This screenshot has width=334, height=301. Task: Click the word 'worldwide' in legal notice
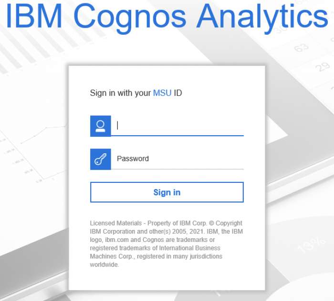point(104,265)
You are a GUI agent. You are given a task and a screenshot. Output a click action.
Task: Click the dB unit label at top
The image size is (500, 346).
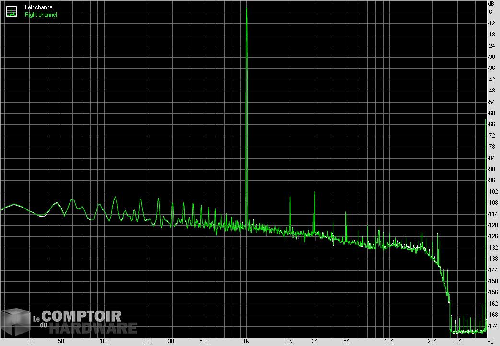[490, 4]
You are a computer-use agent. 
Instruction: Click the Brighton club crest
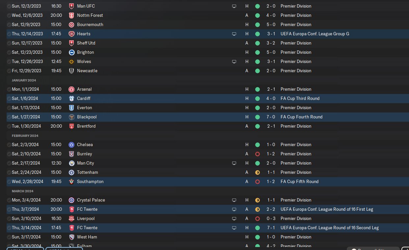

### Task prompt
Rewrite the rows from the line with "You are a GUI" up to and including the last line, replacing "agent" with "assistant" and keeping everything else the same. Leave the pictures out.

### The answer
You are a GUI assistant. You are given a task and a screenshot. Output a click action.
Task: Click the dB unit label at top
The image size is (500, 346).
[490, 4]
You are a computer-use assistant. 
Instruction: Click the Brighton club crest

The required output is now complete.